- What is expected: Output the lines below exactly, please, from the first line until the line with "Órgãos Colegiados (351, 2339)", counting both.

- Given records:
========
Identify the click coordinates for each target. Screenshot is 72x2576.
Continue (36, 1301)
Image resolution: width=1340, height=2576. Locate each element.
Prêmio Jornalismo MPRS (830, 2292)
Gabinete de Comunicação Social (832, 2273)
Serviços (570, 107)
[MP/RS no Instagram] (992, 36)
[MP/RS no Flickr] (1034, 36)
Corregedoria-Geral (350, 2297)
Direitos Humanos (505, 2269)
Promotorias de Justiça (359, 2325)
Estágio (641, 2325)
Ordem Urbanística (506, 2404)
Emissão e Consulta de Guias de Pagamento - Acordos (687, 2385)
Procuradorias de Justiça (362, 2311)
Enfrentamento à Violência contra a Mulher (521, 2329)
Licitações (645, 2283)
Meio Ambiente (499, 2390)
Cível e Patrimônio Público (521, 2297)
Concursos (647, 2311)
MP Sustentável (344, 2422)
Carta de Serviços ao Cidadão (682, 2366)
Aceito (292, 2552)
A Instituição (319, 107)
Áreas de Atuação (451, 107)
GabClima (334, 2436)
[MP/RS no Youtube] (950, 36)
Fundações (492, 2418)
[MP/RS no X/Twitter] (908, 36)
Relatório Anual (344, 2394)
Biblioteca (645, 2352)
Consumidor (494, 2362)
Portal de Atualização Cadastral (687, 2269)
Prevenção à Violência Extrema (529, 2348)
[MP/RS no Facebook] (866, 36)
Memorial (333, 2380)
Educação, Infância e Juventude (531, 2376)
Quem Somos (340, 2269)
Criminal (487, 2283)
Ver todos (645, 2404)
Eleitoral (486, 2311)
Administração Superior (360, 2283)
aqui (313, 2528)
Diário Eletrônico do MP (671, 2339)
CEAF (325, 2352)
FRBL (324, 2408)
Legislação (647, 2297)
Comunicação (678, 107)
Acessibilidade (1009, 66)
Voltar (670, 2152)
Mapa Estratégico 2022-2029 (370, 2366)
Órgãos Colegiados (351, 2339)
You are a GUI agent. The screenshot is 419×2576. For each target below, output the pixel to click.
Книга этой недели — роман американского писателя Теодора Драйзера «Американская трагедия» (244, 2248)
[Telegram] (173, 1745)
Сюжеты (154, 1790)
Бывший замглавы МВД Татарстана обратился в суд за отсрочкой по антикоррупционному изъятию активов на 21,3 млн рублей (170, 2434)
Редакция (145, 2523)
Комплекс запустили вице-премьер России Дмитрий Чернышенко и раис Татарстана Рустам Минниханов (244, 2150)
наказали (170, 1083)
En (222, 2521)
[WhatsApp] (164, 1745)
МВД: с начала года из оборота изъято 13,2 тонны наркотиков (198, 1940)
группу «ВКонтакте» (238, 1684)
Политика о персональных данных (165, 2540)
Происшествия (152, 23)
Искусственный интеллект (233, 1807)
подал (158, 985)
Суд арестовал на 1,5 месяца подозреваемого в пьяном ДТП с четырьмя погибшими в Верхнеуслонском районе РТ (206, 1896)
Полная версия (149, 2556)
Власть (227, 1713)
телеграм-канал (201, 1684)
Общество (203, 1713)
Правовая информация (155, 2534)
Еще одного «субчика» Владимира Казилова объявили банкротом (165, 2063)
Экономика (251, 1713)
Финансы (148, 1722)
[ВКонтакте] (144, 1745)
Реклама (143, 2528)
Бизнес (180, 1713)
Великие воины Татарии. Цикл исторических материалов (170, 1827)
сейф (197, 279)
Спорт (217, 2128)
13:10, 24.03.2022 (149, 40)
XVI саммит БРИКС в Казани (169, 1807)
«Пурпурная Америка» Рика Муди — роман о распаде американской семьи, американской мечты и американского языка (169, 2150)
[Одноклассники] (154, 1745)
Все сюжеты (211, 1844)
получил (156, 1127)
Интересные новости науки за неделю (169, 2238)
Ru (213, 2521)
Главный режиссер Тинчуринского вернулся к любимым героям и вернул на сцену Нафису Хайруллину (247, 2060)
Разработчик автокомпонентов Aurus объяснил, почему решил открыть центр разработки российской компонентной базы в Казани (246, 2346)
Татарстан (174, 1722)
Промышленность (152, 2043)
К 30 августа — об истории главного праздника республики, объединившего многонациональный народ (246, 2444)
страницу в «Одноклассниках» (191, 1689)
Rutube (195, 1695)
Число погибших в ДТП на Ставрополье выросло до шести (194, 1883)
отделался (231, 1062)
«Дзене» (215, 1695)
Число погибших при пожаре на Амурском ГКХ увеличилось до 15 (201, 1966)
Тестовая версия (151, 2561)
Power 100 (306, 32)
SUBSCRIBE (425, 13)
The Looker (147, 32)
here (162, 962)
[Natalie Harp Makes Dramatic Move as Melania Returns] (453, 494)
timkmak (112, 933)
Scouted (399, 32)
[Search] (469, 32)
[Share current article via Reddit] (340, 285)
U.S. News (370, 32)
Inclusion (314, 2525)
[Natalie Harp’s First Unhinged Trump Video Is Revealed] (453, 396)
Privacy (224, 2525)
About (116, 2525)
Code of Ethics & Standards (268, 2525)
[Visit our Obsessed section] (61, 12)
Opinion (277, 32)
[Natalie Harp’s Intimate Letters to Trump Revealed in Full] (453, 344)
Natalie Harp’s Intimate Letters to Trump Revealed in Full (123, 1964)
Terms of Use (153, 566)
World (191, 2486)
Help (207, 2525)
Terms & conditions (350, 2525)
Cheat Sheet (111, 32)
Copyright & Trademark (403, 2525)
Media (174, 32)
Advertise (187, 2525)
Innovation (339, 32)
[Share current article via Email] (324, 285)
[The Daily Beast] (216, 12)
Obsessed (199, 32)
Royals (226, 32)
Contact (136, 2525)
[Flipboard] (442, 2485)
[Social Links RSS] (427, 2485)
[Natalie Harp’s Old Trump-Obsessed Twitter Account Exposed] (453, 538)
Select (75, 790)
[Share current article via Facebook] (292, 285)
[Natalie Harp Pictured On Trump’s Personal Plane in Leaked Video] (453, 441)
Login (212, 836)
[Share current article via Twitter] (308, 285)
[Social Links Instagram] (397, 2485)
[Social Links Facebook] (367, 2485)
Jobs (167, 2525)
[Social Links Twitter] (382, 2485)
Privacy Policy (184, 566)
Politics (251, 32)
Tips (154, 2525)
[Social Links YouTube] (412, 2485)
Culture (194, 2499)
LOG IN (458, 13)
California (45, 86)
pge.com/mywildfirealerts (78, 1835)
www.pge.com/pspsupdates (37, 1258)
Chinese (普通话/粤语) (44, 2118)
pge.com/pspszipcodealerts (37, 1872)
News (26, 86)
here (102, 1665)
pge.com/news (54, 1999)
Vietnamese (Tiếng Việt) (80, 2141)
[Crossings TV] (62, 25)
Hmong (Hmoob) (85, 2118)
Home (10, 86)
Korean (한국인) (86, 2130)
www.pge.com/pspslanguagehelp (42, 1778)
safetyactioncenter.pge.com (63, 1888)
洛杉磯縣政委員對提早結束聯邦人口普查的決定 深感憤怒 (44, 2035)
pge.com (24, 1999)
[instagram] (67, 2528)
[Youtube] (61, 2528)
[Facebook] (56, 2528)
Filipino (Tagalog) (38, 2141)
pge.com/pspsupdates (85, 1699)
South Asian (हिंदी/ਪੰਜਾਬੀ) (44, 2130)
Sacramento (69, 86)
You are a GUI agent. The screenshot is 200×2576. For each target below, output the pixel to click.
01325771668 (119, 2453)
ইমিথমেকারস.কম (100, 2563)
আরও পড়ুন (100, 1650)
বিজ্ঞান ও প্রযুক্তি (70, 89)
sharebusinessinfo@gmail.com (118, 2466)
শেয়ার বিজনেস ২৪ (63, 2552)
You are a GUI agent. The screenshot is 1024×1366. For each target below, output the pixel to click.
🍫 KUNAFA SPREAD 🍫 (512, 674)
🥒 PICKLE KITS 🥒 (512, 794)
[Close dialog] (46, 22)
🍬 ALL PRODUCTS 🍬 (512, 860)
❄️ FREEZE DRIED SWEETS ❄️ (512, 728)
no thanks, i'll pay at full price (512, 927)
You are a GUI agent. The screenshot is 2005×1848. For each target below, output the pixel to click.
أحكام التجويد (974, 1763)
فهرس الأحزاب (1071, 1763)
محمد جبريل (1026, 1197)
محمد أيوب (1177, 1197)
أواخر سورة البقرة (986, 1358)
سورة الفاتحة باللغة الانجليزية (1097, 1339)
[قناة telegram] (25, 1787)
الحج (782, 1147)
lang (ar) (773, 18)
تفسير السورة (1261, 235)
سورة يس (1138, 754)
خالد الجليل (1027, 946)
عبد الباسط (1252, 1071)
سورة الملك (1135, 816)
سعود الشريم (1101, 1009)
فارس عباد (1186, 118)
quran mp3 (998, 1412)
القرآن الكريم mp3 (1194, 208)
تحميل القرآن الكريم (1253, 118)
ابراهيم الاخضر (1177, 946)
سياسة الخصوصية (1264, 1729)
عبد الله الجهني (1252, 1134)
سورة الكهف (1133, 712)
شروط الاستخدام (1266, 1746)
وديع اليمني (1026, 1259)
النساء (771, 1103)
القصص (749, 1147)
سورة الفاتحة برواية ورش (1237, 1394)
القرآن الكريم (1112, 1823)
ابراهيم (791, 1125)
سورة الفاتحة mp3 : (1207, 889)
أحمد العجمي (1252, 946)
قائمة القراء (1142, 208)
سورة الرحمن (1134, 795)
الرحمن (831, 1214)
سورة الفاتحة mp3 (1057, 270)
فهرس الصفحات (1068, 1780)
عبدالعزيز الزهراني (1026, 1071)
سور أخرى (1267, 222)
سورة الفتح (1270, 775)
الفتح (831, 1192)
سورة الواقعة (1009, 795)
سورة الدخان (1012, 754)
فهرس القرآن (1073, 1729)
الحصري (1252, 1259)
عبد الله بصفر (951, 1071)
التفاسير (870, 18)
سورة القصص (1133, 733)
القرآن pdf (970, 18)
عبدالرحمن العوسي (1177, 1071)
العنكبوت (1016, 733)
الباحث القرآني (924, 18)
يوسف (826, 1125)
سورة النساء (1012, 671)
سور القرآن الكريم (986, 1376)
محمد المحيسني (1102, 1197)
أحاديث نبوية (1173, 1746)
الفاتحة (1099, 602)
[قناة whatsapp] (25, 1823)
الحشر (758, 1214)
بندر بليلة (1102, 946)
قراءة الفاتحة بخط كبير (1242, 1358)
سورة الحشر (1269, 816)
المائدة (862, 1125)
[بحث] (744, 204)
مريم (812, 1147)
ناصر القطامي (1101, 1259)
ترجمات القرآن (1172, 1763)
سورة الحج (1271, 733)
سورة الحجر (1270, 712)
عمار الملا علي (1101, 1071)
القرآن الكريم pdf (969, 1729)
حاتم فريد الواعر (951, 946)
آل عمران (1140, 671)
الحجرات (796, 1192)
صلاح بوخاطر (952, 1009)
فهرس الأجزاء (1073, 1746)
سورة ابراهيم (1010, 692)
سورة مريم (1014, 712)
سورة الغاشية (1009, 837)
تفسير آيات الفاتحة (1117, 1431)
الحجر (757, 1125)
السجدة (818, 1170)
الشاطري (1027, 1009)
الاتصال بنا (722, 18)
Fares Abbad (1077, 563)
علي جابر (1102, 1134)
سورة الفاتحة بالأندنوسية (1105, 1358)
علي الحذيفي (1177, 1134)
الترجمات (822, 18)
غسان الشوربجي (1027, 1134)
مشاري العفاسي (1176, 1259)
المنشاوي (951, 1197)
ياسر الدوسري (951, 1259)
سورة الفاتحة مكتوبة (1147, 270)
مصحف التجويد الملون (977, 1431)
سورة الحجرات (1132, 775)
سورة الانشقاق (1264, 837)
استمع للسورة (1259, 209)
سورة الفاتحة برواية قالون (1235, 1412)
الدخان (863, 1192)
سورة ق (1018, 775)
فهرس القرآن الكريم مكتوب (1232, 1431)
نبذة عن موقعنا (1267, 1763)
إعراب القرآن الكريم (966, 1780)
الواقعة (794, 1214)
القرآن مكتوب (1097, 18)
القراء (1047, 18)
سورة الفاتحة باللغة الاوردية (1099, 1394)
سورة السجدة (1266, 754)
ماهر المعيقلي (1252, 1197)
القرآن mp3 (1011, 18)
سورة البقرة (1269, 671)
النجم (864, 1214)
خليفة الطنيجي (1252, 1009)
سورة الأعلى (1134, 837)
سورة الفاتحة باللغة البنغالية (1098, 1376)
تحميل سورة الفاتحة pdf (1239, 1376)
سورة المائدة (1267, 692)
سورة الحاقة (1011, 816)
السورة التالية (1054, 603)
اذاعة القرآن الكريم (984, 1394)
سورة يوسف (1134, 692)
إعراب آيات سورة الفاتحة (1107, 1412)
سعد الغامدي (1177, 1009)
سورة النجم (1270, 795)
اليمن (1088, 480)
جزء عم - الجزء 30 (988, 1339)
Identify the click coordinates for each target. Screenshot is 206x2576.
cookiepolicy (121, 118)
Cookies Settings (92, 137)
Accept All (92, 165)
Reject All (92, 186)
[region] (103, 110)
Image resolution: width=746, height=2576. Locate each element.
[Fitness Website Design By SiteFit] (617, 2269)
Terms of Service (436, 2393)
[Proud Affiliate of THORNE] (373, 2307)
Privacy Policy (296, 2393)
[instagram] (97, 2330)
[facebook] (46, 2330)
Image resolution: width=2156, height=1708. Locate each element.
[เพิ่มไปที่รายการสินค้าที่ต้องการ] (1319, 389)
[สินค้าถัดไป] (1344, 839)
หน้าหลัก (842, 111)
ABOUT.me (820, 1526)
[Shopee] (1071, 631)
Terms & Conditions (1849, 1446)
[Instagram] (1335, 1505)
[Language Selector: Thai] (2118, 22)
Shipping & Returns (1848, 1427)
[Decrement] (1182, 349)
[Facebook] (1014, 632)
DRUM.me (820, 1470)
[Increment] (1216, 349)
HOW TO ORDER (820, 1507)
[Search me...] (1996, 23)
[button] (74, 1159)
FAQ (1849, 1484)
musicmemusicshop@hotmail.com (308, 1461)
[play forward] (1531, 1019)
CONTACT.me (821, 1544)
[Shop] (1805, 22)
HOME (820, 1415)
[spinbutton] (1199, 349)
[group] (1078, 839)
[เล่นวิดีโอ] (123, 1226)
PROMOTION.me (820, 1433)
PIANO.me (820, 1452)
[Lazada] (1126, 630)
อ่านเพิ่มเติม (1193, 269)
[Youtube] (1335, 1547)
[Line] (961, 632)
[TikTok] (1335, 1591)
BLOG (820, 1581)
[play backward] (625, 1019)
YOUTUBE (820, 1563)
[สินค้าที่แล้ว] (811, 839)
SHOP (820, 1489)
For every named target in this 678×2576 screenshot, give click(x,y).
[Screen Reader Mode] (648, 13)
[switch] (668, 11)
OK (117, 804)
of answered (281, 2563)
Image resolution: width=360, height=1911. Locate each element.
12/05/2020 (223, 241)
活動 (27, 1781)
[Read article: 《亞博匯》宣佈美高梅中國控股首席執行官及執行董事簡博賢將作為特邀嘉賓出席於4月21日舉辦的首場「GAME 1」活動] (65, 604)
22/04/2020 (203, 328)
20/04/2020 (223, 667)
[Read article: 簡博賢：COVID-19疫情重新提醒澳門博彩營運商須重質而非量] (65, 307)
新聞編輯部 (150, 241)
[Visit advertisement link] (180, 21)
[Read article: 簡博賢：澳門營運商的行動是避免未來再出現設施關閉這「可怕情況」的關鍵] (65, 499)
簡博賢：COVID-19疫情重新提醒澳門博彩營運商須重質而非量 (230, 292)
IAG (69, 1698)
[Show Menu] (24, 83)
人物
========
- Written response:
Identify the click coordinates for each target. Screenshot is 72x2576.
Continue (36, 1301)
Image resolution: width=1340, height=2576. Locate each element.
Prêmio Jornalismo MPRS (830, 2292)
Gabinete de Comunicação Social (832, 2273)
Serviços (570, 107)
[MP/RS no Instagram] (992, 36)
[MP/RS no Flickr] (1034, 36)
Corregedoria-Geral (350, 2297)
Direitos Humanos (505, 2269)
Promotorias de Justiça (359, 2325)
Estágio (641, 2325)
Ordem Urbanística (506, 2404)
Emissão e Consulta de Guias de Pagamento - Acordos (687, 2385)
Procuradorias de Justiça (362, 2311)
Enfrentamento à Violência contra a Mulher (521, 2329)
Licitações (645, 2283)
Meio Ambiente (499, 2390)
Cível e Patrimônio Público (521, 2297)
Concursos (647, 2311)
MP Sustentável (344, 2422)
Carta de Serviços ao Cidadão (682, 2366)
Aceito (292, 2552)
A Instituição (319, 107)
Áreas de Atuação (451, 107)
GabClima (334, 2436)
[MP/RS no Youtube] (950, 36)
Fundações (492, 2418)
[MP/RS no X/Twitter] (908, 36)
Relatório Anual (344, 2394)
Biblioteca (645, 2352)
Consumidor (494, 2362)
Portal de Atualização Cadastral (687, 2269)
Prevenção à Violência Extrema (529, 2348)
[MP/RS no Facebook] (866, 36)
Memorial (333, 2380)
Educação, Infância e Juventude (531, 2376)
Quem Somos (340, 2269)
Criminal (487, 2283)
Ver todos (645, 2404)
Eleitoral (486, 2311)
Administração Superior (360, 2283)
aqui (313, 2528)
Diário Eletrônico do MP (671, 2339)
CEAF (325, 2352)
FRBL (324, 2408)
Legislação (647, 2297)
Comunicação (678, 107)
Acessibilidade (1009, 66)
Voltar (670, 2152)
Mapa Estratégico 2022-2029 (370, 2366)
Órgãos Colegiados (351, 2339)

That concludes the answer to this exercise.